Ainsi, en Suisse, l’obésité n’était pas présente dans la longue liste des facteurs de vulnérabilité établie par l’OFSP début mars 2020. De nombreuses maladies figurant sur cette liste n’étaient cependant pas relevées dans les premières publications, mais le principe de précaution prévalait. En Suisse, cette précaution n’a pas été appliquée à l’obésité. D’autres pays, notamment la France et l’Allemagne, avaient retenu un IMC ≥ 40 kg/m2 comme un facteur de vulnérabilité dès le début de la pandémie.
Avec la propagation rapide de la maladie, les cliniciens ont constaté une apparente surreprésentation des patients souffrant d’obésité dans les unités de soins intensifs et, début avril 2020, plusieurs publications ont confirmé cette relation : l’obésité représente un risque indépendant de présenter une forme sévère de Covid-19.5,6
En réponse à ces données scientifiques, les autorités françaises ont révisé leur position initiale de mars et abaissé le seuil d’IMC définissant le risque de développer un Covid-19 sévère de 40 à 30 kg/m2 dès le 20 avril 2020. Cependant, en Suisse, ce n’est que début mai 2020, soit à la fin de la première vague, que l’OFSP a adapté les facteurs de vulnérabilité et intégré l’obésité, mais uniquement à partir d’un IMC de 40 kg/m2.
Que nous enseigne cette temporalité helvétique et comment cette expérience pourrait-elle être un levier pour faire avancer la prise en charge de l’obésité ?
Le manque de considération de l’obésité au début de la crise sanitaire est révélateur de la difficulté de nos institutions à reconnaître l’obésité comme une maladie qu’il faut considérer et traiter au même titre que toute maladie chronique. L’obésité est une maladie complexe et sa prise en charge l’est tout autant. Il est urgent que les professionnels de la santé soient soutenus pour en améliorer la prise en charge.
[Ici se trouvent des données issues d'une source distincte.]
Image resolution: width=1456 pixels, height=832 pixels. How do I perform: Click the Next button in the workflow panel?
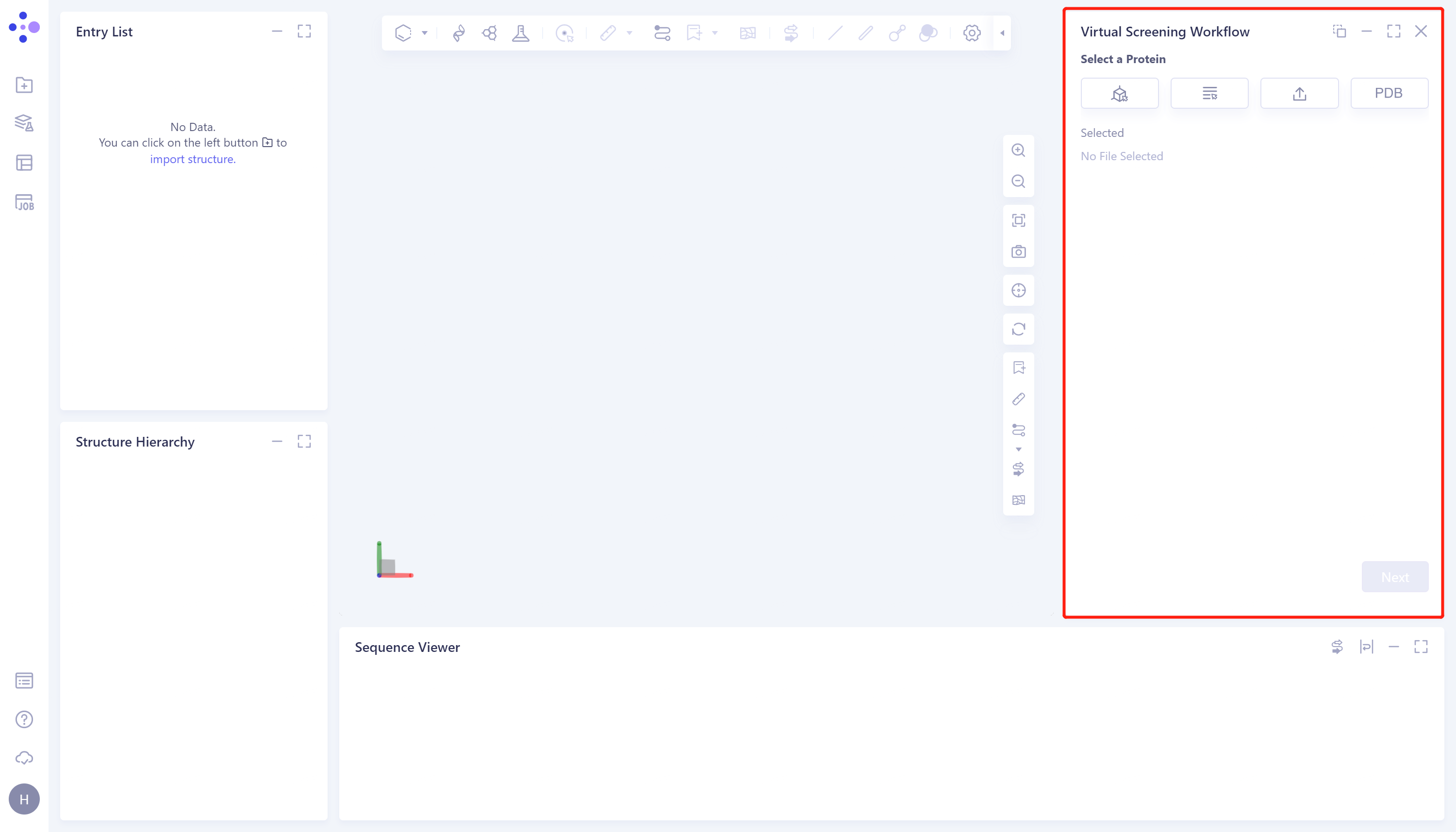point(1394,577)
En ce qui concerne le traitement ambulatoire, il faut souligner l’importance de la prise en charge multidisciplinaire et la nécessité de supporter les frais médicaux et paramédicaux associés. Les équipes doivent pouvoir travailler en réseau avec les médecins internistes généralistes. Il faut permettre le développement de programmes d’éducation thérapeutique et de programmes d’activité physique.
Les patients souffrant d’obésité sont souvent stigmatisés dans les soins, mais les difficultés rapportées par les soignants doivent aussi être entendues et prises en considération. Il est essentiel d’équiper nos hôpitaux, de mettre à disposition des moyens adaptés pour soigner ces patients sans risque de blessure et d’informer les soignants sur la complexité de cette maladie. Cela permettra de limiter la stigmatisation dans les soins et d’assurer des soins de qualité à cette population.
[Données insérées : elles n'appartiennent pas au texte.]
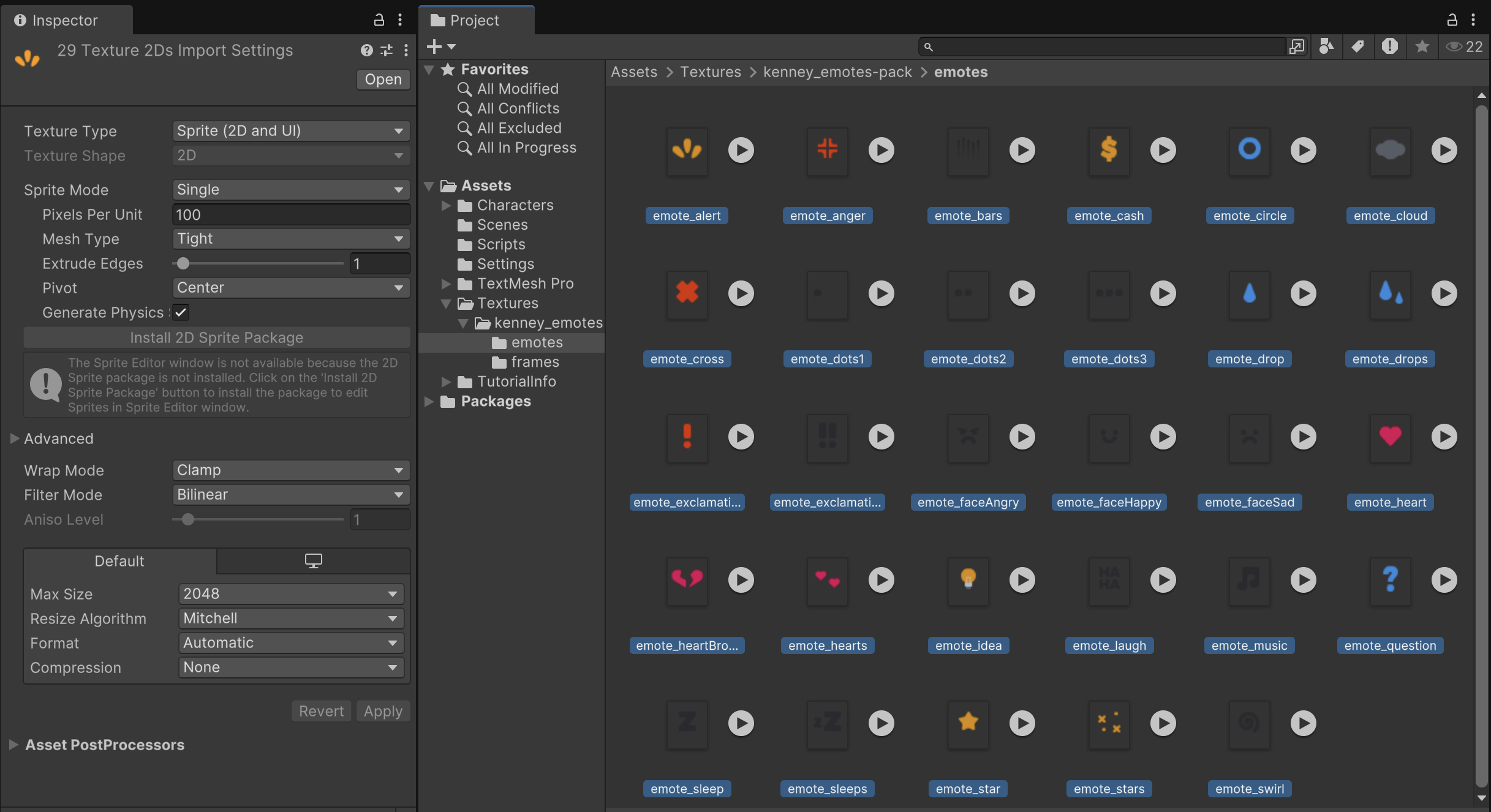This screenshot has width=1491, height=812.
Task: Switch to the standalone platform monitor tab
Action: [313, 561]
Il est impératif d’investir dans la recherche scientifique pour mieux comprendre les origines de cette maladie, pour agir efficacement dans la prévention et développer de nouveaux traitements.
Finalement, des modifications et une prise de position claire au niveau politique sont attendues. Des changements nécessaires doivent être proposés en termes de prévention pour infléchir cette pandémie trop longtemps négligée.
Mettre à disposition des moyens adaptés pour soigner ces patients sans risque de blessure
Nous voulons croire que cette expérience difficile pourra servir de levier pour une prise de conscience collective qui permettra d’améliorer durablement la prise en charge de l’obésité. La priorisation des patients avec un IMC ≥ 35 kg/m2 pour bénéficier de la vaccination contre le Covid-19 a été décidée par nos autorités et nous nous réjouissons d’un premier pas dans la bonne direction, celle de la considération de l’obésité comme une maladie chronique.